To understand the speed of this progress consider the United Nations’ Millennium Development Goals, drawn up in 2000. The plan then was to halve the number of people living on $1 a day by 2015. The target was reached five years early.
This amazing achievement passed with practically no comment, perhaps because it had been achieved by the market rather than foreign aid. People, when free to trade with each other, are succeeding where decades of government schemes failed.
The 2015 UN Millennium Development Goal on undernourishment was hit seven years ago. And the goal to halve the number of people without access to drinking water by 2015 was achieved last year. The UN wanted to improve the lives of 100 million slum dwellers - with water supply, sanitation and better housing - by 2020. This target has been met ten years early (in fact, 200 million were helped by 2010, twice the target).
Of course there are still huge problems - 400 million children still live in poverty. But a few more years of globalisation may end that.
At the current trajectory, the World Bank’s target to all but eliminate poverty by 2030 [PDF] looks like it will be achieved early. Most people alive now can hope to see a time when the concept of famine is consigned to history.
In fact, the United Nations now believes Africa could be only 12 years away [PDF] from this extraordinary goal.
Why such progress?
Because the world is trading, and co-operating, as never before. With wealth comes better ways to protect crops, and ability to guard against and recover from natural disasters.
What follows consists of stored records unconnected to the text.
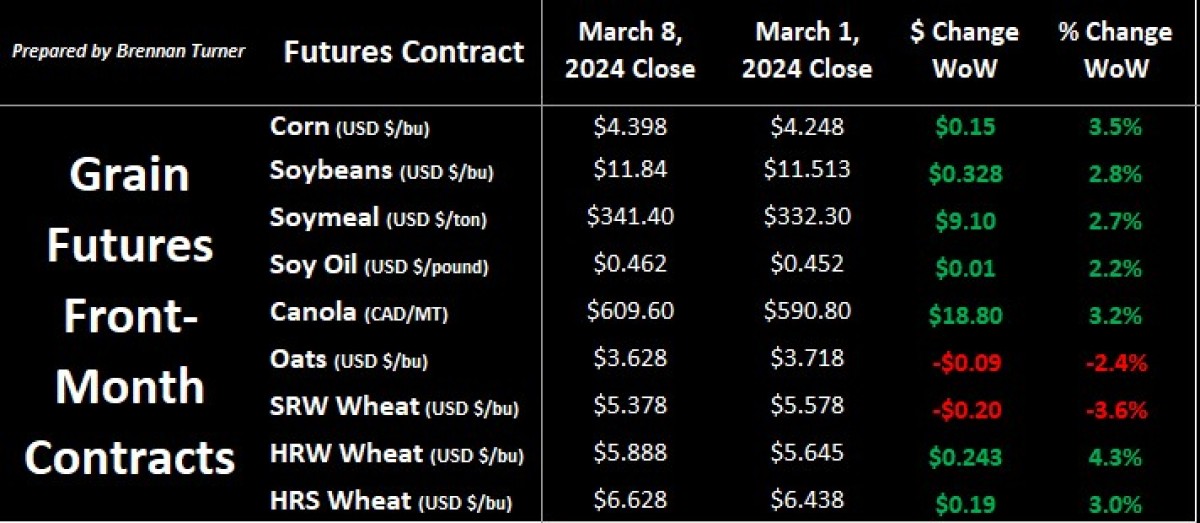Click the 'Grain Futures Front-Month Contracts' title
This screenshot has width=1200, height=523.
tap(130, 316)
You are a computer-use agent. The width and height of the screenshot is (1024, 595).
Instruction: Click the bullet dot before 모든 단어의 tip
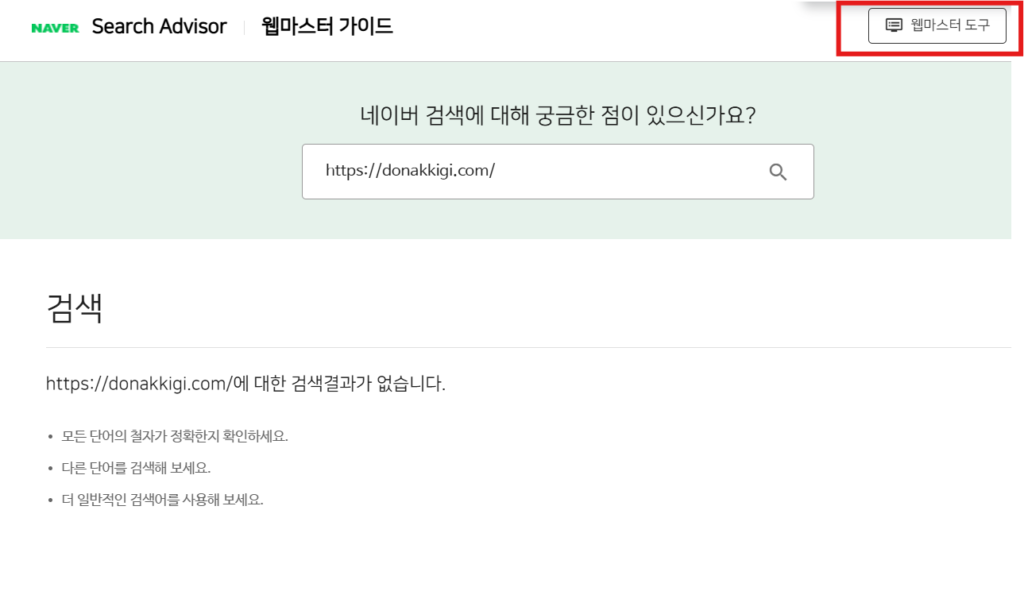pos(50,437)
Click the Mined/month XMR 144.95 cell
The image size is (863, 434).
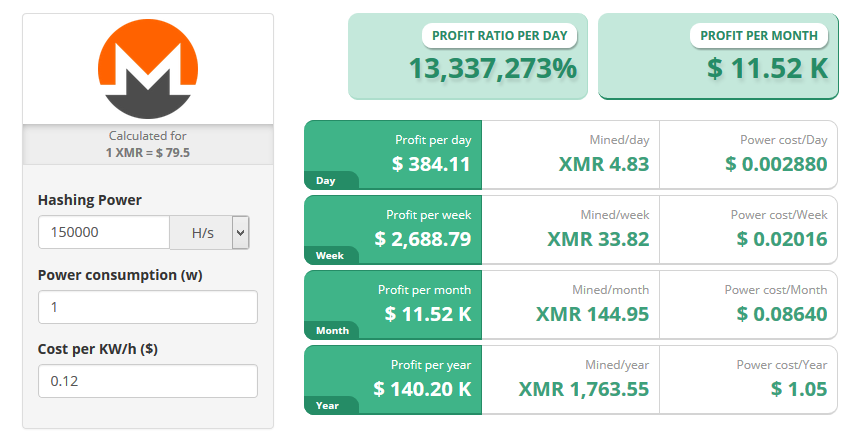[592, 314]
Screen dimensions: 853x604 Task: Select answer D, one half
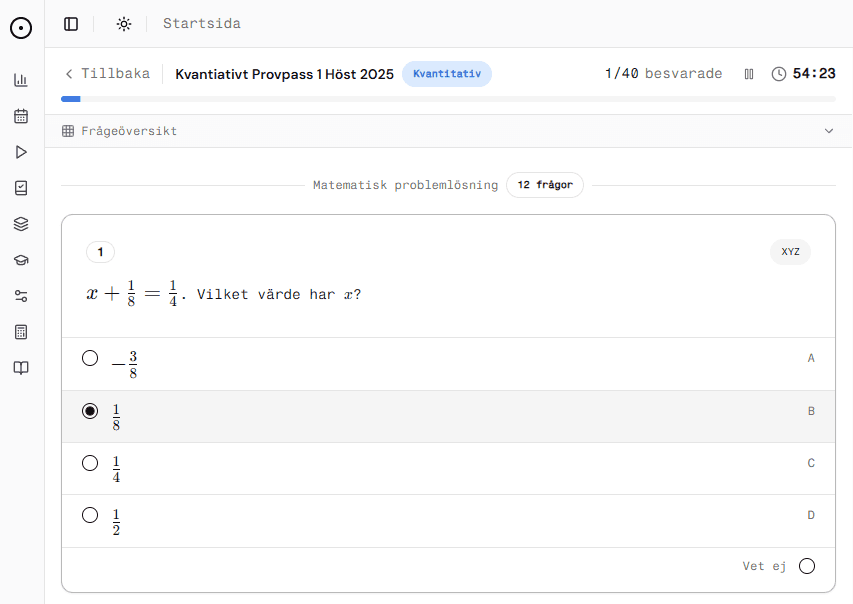90,515
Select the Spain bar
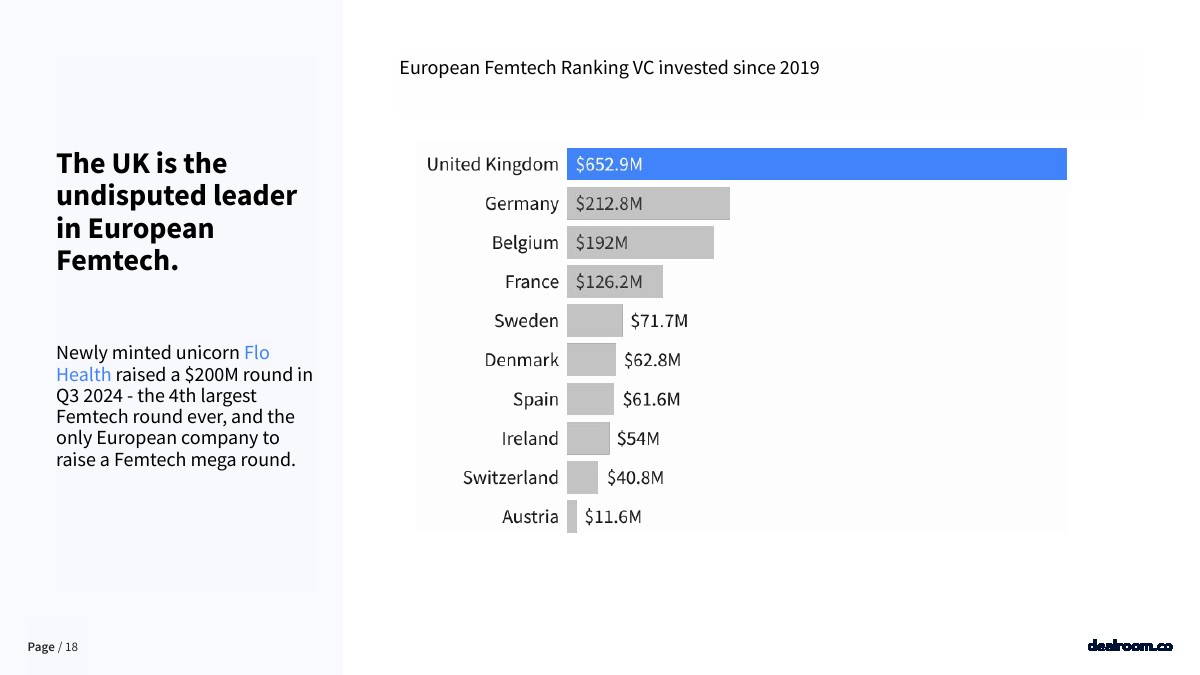Viewport: 1200px width, 675px height. [590, 399]
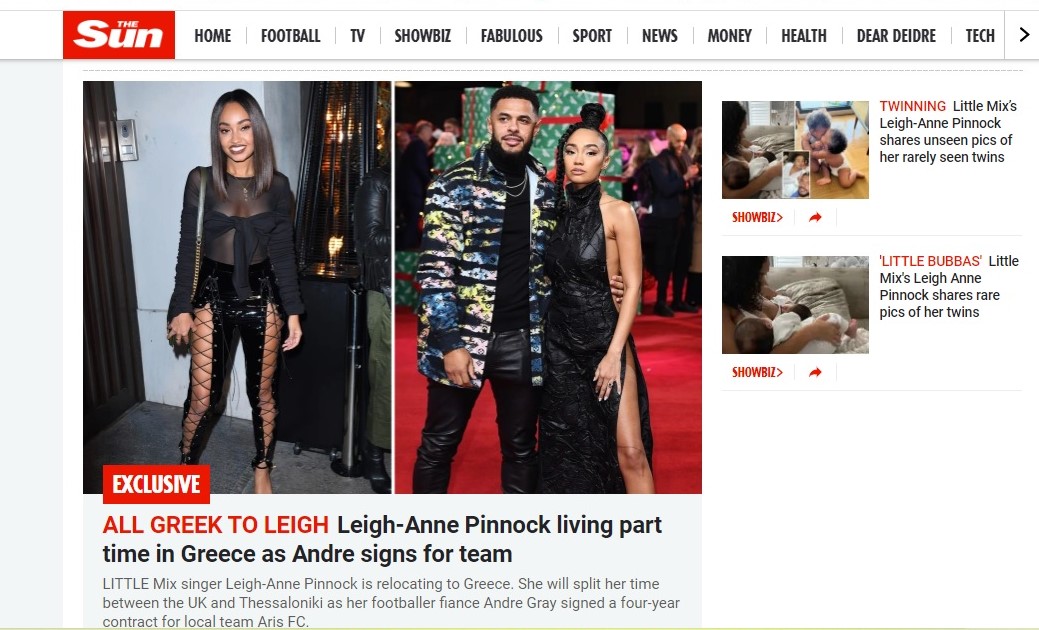
Task: Share the TWINNING article with the arrow icon
Action: click(816, 217)
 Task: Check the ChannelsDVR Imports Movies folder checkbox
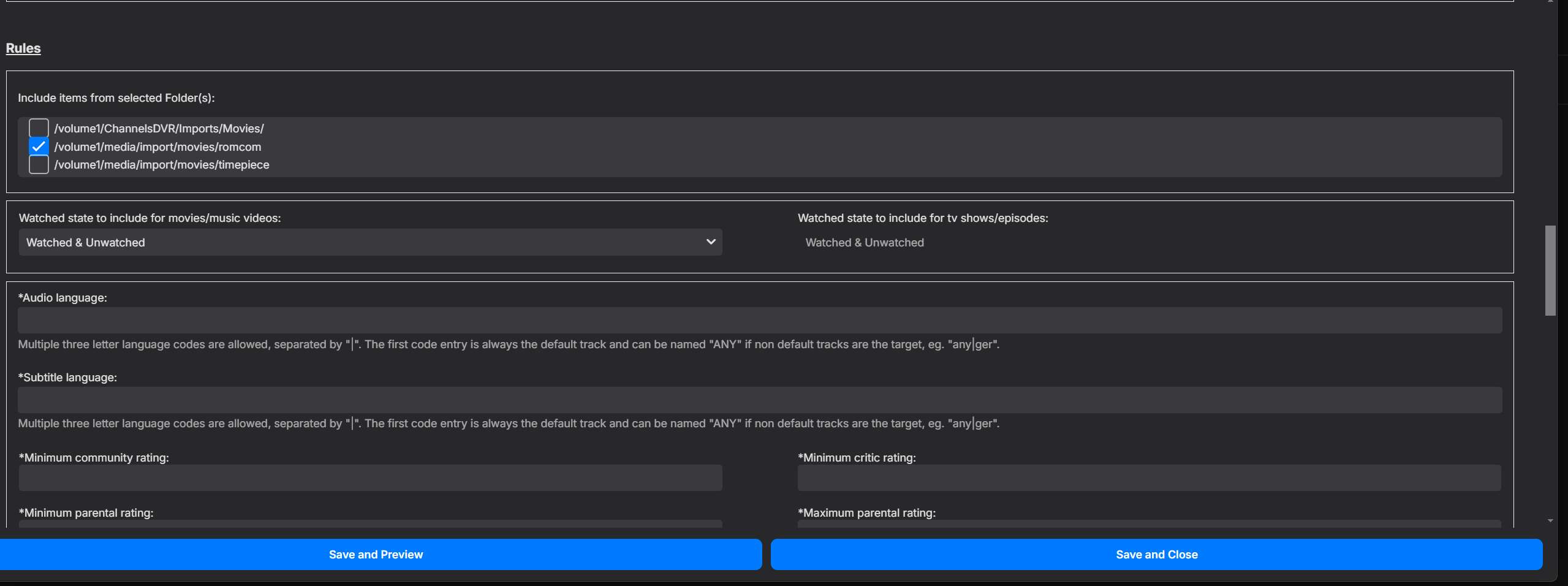[39, 128]

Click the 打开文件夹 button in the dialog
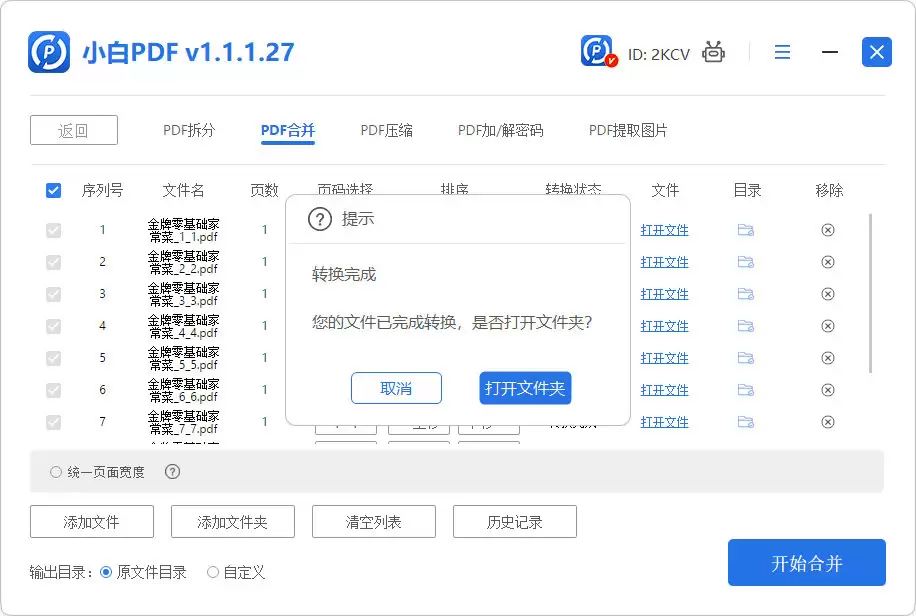(525, 390)
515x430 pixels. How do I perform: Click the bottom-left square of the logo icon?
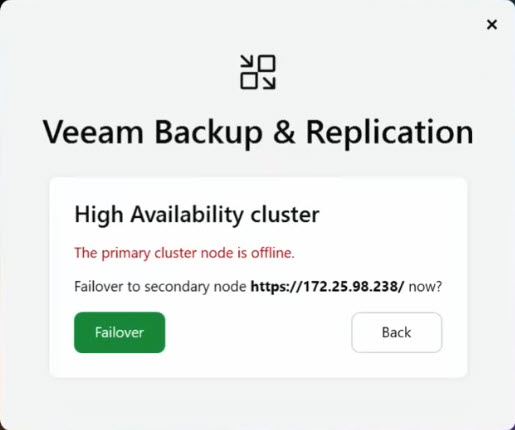point(249,81)
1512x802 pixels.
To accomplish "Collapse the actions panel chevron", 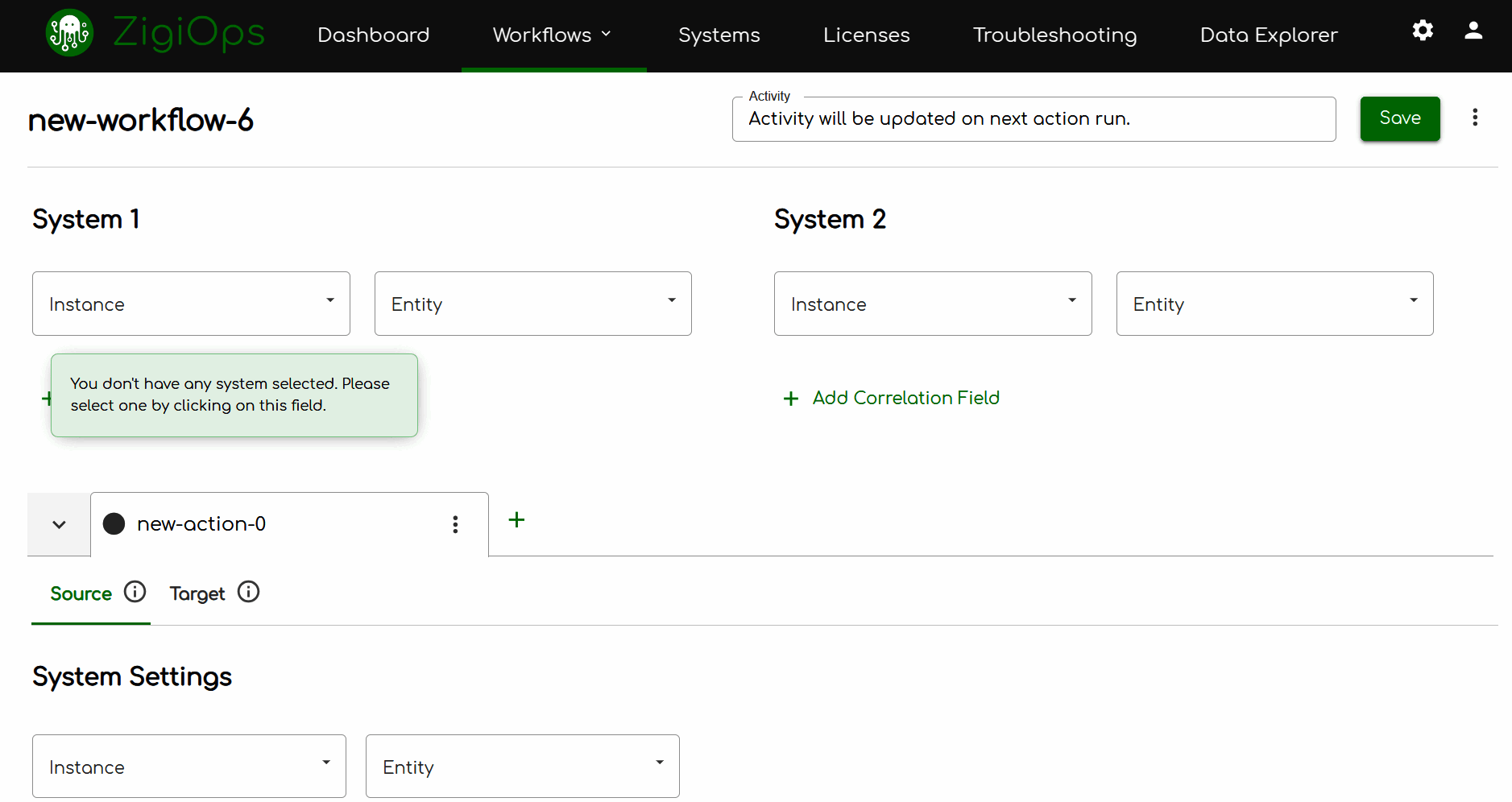I will pos(59,525).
The number of deaths due to natural disaster is a fraction of what it was a century ago; nature is no less vicious, but we are far better prepared.
Take a look at China, now the world’s workshop. It is driving the planet’s progress against hardship: its embrace of market reform has reduced the number of people living in extreme poverty from 84 per cent three decades ago to just 10 per cent now.
China remains far poorer than the West, but the gap is closing extremely quickly and in many areas the Chinese are overtaking the West: the poorest pupils in Shanghai - a city with more inhabitants than most European countries - are now better at maths than the richest in Britain.
In sub-Saharan Africa two-thirds of children are now in school. In 1990 literacy had been extended to only 75 per cent of adults. Now, it’s 83 per cent and rising quickly.
Child labour has fallen by a third over the past decade (source: the International Labour Organisation), and the number of children in hazardous work has more than halved.
We are healthier too.
The introduction of anti-retroviral drugs in Malawi, for example, has seen its Aids death toll fall from 92,400 ten years ago to under 46,000 now. This reflects a worldwide trend.
Cambodia is on track to eliminate deaths from malaria by 2015, having halved infections over the course of this year. Malaria is one of the world’s biggest killers – and, as the World Health Organisation recently confirmed, its death rate has almost halved since the turn of the century.
As the world grows richer, it grows smarter, healthier and safer.

It is still argued that the explosion of our population has induced a food crisis, but in fact the opposite has occurred: the portion of mankind going hungry is at a record low.
And what of peak oil?  Again, the panic here has proved unfounded. We are instead in an era of abundance, thanks in the main to advances in fracking technology. America has cut energy prices by two thirds and is preparing for an era where it won’t need oil imports at all. In Britain there is enough shale gas in Lancashire alone to power the country for 50 years.
And at the same time, even with the population increasing, aviation booming and more cars than ever on our roads, the rich world’s fossil fuel consumption is actually falling.
Of course this is being written from the comfort and perspective of a London home; there are many, many problems out there and our progress remains susceptible to reversals. But 2013 saw our lot improve faster than at any point in history.
Unfortunately you are not likely to hear such positivity in the mainstream press. But you can rest assured that we’ll be reporting it here.
Here’s to 2014.

2013: the best year in human history?

Ever noticed how it’s the negative posts in your Facebook feed that generates the most comments?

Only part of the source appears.